McAuliffe enjoys a narrow lead in the Q-poll, 11 months out from the election, at 41-37%. Both men attract roughly equal portions of their base, while Republican Cuccinelli squeaks by with a 1 point lead among Independents (34-33%). McAuliffe gets his 4 point lead, however, through the D+7 party I.D. Quinnipiac polled registered voters and found their partisan identification to be roughly the same as it was on election day 3 weeks ago (39D/32R/29I, D+7), and on election day 2008 (39D/33R/27I, D+6). That's a very different electorate from the one that turned out for the 2009 Governor's race, just 12 months after Obama won Va. by 7 points, and enjoyed a Democratic turnout advantage of 6 points. The November 2009 electorate was 33D/37R/30I, or R+4, which represents a party I.D. shift of 10 POINTS (!) in just 1 year.
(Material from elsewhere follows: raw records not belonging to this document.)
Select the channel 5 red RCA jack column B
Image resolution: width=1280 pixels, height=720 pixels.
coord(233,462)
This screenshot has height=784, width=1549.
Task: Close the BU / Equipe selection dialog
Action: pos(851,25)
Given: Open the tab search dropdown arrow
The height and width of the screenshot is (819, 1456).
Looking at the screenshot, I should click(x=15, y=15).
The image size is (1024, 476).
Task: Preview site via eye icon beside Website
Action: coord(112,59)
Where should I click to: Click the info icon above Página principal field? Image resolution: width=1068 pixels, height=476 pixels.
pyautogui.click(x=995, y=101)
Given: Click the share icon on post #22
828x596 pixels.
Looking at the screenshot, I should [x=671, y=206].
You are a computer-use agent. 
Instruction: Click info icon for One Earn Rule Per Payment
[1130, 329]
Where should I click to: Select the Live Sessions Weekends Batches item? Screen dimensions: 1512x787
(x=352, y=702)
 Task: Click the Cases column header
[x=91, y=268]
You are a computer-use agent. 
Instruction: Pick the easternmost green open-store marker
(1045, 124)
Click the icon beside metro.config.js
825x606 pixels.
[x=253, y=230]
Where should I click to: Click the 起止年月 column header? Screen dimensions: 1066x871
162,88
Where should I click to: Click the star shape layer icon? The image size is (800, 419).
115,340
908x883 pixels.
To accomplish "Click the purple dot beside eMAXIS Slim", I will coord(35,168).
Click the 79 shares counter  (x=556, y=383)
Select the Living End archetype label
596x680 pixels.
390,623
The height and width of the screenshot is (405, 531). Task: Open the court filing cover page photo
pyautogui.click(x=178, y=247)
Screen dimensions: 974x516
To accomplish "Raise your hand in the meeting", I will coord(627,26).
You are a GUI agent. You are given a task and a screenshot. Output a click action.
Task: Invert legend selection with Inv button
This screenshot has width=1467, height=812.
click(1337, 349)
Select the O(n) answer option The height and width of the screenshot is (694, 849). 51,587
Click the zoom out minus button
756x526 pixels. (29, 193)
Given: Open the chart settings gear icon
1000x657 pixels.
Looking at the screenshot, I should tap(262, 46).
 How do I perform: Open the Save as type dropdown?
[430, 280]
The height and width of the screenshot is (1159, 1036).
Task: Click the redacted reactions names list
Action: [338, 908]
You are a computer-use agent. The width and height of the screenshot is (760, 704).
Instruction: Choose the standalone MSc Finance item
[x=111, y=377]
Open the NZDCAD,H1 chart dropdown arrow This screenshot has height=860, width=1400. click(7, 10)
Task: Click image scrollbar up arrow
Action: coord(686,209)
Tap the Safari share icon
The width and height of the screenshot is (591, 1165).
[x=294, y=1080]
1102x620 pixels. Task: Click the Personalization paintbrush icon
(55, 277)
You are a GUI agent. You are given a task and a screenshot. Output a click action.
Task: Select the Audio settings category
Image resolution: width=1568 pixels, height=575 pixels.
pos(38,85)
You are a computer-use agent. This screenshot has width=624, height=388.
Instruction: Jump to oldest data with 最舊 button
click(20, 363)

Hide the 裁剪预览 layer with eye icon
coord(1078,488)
Below is a table of what the Q-poll top line would look like if their party ID finding were reweighted to the 2009 Virginia Governor's race:
Quinnipiac poll weighted to 2009 Virginia turnout:
The race essentially flips from 41-37% for McAuliffe, to 42-38% for Cuccinelli. So it seems that in the absence of a high profile, highly-popular Virginian gubernatorial candidate like Mark Warner (who leads Cuccinelli 52-34% in the Q-poll), the race becomes a battle of partisan turnout. The question is: will likey voters in the gubernatorial race next November resemble the Q-poll finding, as well as the 2012 and 2008 electorates? Or will turnout look the way it did in 2009, when Bob McDonnell crushed Creigh Deeds by nearly 20 points? Democrats can relish the fact that 2 of the last 3 statewide elections saw large Democratic turnout, while Republicans will point to the fact that the last gubernatorial election saw a much older and whiter electorate than in presidential years.
Anything can happen in a year, but as for now, this race looks like a nail-biter.